Letter To The Editor: Slanted Press Is Nothing New

By RICHARD NEBEL
Los Alamos 

This is in response to letters from Ms. Dolejsi (link), Ms. Remillieux (link) and Mr. Visel (link) about “Freedom of the Press”.

One thing that Mr. Visel states in his letter is that “No one can trust CNN or the mainstream media anymore”. The part I take issue with is the “anymore” part of the statement. The press has always been slanted.

Many of the newspapers that were founded in the 19th Century were founded and owned by the political parties. For instance, the Chicago Tribune was founded by the Republican party. Do you think they were interested in “fair and balanced” news? If you read papers from this era, the bias is blatant. For instance, Lincoln’s Democratic hometown paper (Illinois State Register) regularly referred to him as a traitor.

During the late 19th and 20th century, the media consolidated with bigger papers trying to reach a wider audience. If you want to appeal to a wider audience, you had better not offend half of the population.  The news got progressively homogenized so it was more palatable to a wider audience.

This reached its zenith in the 50s, 60s, and 70s when most people got their news from one of the three broadcast networks. Was the news biased then? Of course it was. It was just that all three networks were slanted the same way (left-center). But more on that in a minute.

Then in the 80s, 90s and 2000s, cable TV and the Internet came in. Now all media could reach a wide audience and the bias became more blatant again. Of course, the Internet really turned everything on its ear.  Now all you needed was a laptop and an internet connection to be in the media game. Themajor outlets suffered to the point where now the paper with the biggest investigative reporting staff is the National Enquirer. Apparently, 21st century technology has returned journalism to the 19th century.

So was there bias in the era of Walter Cronkite? In the mid 70s Illinois Power was building a nuclear power plant in Clinton, Ill. The utility was having cost overruns and other problems, so the local anti-nuclear group invited 60 Minutes in to do a documentary on the situation. Illinois Power agreed to let 60 minutes interview anyone they wanted and film anything they wanted. They only had one stipulation: Illinois Power got to film everything that 60 Minutes filmed. So one of the Illinois Power employees followed the 60 Minutes crew around with a video camera.
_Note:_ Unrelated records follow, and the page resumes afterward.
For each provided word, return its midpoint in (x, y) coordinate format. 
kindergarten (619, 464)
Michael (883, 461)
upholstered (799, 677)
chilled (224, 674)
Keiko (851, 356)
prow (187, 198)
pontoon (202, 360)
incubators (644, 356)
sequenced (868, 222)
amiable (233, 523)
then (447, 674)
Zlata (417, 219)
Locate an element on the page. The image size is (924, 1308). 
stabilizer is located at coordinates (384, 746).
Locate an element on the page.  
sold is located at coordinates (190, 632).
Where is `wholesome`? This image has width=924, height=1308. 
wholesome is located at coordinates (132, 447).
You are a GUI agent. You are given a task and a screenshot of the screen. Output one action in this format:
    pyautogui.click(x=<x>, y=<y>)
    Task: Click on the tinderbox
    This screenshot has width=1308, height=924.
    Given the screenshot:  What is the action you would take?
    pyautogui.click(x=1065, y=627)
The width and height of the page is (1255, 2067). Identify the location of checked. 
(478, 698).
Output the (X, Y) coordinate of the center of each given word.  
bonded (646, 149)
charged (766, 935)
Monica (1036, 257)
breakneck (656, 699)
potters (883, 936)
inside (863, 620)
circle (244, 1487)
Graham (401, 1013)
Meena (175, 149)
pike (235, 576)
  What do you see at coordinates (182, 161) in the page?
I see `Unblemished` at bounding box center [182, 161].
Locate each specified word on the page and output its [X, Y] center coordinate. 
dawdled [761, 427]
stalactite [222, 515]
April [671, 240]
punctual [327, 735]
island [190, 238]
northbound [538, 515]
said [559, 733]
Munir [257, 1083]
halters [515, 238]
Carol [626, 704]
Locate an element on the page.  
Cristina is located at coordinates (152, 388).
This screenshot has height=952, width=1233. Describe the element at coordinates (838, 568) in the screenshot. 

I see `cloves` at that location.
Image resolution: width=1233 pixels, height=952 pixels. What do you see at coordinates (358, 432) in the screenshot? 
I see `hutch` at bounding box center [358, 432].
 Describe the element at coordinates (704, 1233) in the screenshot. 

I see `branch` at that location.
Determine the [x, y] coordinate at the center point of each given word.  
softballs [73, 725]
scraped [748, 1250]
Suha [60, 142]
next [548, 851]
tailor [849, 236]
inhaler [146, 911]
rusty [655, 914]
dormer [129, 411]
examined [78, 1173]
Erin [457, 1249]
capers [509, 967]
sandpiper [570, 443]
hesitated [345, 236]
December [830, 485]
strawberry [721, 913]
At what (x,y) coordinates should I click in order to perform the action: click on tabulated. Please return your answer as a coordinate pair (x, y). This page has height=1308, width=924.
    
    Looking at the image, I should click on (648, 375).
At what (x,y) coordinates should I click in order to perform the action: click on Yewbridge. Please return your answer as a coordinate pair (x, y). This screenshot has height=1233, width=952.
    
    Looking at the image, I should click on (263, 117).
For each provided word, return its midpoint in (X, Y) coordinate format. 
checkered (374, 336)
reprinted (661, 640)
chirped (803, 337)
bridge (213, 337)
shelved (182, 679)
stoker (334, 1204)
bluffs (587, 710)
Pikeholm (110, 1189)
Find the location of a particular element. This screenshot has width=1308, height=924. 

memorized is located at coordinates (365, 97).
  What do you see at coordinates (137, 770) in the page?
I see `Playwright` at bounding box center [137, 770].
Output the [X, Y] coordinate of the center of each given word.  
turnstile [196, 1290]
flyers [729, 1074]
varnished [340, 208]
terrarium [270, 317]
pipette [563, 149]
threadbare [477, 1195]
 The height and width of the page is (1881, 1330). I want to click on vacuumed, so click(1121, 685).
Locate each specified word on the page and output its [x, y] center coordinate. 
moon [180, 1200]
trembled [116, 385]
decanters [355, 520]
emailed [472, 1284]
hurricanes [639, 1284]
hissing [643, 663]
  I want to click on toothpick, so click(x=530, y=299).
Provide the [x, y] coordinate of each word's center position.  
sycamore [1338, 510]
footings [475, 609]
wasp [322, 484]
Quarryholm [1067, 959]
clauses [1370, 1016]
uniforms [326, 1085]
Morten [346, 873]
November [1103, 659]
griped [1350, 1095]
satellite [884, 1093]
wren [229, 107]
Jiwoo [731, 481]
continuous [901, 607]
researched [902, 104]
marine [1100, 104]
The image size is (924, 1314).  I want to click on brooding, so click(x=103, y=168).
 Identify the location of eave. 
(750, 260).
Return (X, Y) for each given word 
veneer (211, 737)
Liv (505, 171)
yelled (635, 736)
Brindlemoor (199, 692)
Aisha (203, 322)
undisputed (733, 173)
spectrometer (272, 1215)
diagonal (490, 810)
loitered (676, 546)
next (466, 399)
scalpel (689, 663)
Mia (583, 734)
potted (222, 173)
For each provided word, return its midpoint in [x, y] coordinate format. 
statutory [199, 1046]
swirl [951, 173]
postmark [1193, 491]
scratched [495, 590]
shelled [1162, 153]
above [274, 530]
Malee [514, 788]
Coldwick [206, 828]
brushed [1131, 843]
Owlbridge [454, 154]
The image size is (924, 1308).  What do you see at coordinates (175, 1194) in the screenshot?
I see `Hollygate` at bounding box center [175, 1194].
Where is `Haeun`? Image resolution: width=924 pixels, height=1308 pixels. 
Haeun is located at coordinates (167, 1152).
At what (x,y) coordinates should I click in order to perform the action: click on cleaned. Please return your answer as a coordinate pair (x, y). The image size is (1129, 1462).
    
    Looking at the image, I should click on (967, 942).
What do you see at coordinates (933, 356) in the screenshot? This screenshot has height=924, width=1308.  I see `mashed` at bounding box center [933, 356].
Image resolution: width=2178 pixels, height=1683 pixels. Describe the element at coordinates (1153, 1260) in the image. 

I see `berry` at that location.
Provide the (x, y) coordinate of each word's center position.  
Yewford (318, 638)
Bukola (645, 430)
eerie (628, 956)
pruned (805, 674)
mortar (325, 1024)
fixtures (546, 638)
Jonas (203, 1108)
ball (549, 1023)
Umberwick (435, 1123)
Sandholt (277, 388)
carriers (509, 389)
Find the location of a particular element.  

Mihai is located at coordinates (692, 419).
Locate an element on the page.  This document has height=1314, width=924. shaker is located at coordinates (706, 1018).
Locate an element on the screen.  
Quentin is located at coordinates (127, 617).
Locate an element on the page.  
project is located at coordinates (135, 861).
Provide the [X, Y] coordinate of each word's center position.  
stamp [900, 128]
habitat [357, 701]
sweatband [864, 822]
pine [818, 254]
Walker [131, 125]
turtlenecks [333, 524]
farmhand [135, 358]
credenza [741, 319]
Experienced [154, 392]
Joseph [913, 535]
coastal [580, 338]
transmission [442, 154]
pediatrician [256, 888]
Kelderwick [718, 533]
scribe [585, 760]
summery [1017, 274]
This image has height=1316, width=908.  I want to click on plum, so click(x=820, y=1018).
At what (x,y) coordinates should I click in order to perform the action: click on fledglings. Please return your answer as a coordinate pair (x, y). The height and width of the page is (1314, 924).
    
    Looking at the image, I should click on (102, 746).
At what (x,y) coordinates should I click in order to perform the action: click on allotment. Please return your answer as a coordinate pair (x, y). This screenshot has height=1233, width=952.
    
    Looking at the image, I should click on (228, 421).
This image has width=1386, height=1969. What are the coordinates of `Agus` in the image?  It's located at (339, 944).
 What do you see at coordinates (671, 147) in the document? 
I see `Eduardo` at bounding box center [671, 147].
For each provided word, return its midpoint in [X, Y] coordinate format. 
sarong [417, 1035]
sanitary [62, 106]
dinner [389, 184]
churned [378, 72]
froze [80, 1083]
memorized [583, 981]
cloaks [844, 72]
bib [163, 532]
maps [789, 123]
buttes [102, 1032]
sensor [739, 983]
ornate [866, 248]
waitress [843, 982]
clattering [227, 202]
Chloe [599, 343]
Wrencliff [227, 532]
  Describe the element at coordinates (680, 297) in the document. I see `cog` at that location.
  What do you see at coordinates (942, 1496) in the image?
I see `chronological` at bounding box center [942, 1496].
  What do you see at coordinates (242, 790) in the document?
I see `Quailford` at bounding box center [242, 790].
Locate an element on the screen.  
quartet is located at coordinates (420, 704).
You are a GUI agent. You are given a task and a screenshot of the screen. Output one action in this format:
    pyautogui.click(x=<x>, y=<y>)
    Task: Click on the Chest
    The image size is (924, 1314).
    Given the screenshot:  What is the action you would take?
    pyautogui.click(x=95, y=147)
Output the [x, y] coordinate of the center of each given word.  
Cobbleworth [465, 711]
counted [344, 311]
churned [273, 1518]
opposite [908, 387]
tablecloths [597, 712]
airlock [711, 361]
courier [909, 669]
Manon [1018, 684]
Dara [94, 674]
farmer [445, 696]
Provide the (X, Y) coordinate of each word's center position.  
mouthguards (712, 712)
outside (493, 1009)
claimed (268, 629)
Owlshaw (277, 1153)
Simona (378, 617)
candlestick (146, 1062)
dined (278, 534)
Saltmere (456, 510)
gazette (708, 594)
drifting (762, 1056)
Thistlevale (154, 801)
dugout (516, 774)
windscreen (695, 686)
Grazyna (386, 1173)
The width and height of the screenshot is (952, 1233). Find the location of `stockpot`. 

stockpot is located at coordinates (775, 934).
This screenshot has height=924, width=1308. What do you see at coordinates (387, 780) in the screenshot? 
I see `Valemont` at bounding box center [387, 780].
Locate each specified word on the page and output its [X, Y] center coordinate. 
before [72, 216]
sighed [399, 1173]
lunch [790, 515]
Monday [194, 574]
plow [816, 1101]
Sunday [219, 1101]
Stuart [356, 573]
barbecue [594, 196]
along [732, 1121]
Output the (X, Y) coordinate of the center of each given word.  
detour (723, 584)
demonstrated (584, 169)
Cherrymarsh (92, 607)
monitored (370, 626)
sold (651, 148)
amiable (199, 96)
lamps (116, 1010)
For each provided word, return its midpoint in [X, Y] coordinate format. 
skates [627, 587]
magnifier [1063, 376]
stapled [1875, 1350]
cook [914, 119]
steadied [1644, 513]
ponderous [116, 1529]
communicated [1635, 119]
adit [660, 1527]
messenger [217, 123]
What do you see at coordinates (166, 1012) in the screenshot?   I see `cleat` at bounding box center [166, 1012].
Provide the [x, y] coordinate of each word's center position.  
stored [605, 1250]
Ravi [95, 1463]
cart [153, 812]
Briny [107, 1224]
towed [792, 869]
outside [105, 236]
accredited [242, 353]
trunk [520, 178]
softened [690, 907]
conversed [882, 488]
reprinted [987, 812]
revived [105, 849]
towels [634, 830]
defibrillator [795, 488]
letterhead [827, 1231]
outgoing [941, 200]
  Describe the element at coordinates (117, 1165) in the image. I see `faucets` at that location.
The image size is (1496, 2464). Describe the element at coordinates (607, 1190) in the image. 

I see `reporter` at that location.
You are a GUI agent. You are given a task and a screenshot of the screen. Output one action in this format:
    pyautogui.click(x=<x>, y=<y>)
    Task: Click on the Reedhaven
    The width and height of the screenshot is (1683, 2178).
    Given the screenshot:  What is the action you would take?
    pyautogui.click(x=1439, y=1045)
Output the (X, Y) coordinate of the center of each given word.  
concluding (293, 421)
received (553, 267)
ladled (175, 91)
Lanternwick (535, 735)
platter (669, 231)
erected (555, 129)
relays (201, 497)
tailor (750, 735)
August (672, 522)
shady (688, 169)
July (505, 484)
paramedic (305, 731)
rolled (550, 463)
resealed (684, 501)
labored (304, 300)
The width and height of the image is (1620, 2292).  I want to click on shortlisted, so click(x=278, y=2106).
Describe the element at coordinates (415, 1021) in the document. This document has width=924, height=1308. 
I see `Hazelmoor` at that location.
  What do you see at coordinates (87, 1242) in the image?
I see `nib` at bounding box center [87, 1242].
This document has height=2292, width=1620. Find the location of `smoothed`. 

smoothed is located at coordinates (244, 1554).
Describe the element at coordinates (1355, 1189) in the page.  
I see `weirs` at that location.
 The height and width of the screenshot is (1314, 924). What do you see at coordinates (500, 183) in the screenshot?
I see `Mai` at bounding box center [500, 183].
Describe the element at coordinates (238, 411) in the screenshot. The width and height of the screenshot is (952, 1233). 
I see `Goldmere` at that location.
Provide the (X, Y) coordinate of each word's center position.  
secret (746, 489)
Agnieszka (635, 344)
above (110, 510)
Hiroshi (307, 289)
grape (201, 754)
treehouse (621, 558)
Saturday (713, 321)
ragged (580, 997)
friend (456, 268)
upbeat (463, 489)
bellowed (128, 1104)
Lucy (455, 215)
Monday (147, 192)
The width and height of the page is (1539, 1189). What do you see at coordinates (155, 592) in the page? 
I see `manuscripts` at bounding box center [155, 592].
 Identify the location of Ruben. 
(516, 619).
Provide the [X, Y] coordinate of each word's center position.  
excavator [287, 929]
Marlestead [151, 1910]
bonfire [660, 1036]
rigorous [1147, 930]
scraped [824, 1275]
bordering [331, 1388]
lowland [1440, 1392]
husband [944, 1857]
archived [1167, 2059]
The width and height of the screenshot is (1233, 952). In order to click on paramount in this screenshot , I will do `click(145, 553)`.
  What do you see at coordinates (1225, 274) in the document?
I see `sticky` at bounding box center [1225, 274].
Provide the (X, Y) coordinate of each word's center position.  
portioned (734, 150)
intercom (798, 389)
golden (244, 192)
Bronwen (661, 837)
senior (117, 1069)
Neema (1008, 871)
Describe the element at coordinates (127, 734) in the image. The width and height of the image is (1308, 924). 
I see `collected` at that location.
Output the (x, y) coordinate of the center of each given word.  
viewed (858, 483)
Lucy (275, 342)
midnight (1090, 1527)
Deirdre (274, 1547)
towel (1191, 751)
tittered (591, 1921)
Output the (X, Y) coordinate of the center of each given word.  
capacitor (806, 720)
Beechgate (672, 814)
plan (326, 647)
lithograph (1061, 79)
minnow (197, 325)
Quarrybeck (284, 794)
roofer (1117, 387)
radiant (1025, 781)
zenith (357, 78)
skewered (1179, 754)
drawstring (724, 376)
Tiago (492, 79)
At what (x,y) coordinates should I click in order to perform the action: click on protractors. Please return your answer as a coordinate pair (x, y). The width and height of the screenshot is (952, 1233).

As expected, the 60 Minutes report was a total butcher job. So Illinois Power decided to make their own documentary. They started with the 60 Minutes report, and then spliced in their own video to show what was really said. It was amazing. You could see where 60 Minutes had taken things out of context and then edited it to fit their own narrative. They even edited people out in mid-sentence to completely change what they said. The Illinois Power video should have won an Emmy. It was the biggest indictment of investigative journalism that I have ever seen. And, of course, none of the networks was interested in airing it.

But the best part of the endeavor was Harry Reasoner’s closing diatribe. There is a statue of Abraham Lincoln on the town square in Clinton commemorating a speech that Lincoln gave there during the 1858 Senate campaign against Stephen Douglas. So, Mr. Reasoner and the CBS crew decided to “wrap themselves in Honest Abe” and do their narrative in front of this statue. Unfortunately, they apparently neglected to read the inscription on Lincoln’s statue.

Illinois Power closed their video with Mr. Reasoner’s diatribe just like CBS did, except they ran the words of the inscription on Lincoln’s statue as Mr. Reasoner spoke. It said “You can fool all the people some of the time, and some of the people all the time, but you cannot fool all the people all the time”.

The news has always been slanted and it probably always will be. The media is under no obligation to give fair and accurate reporting. Rather it is our obligation as citizens to see to it that we fall in Lincoln’s third category rather than the first or the second.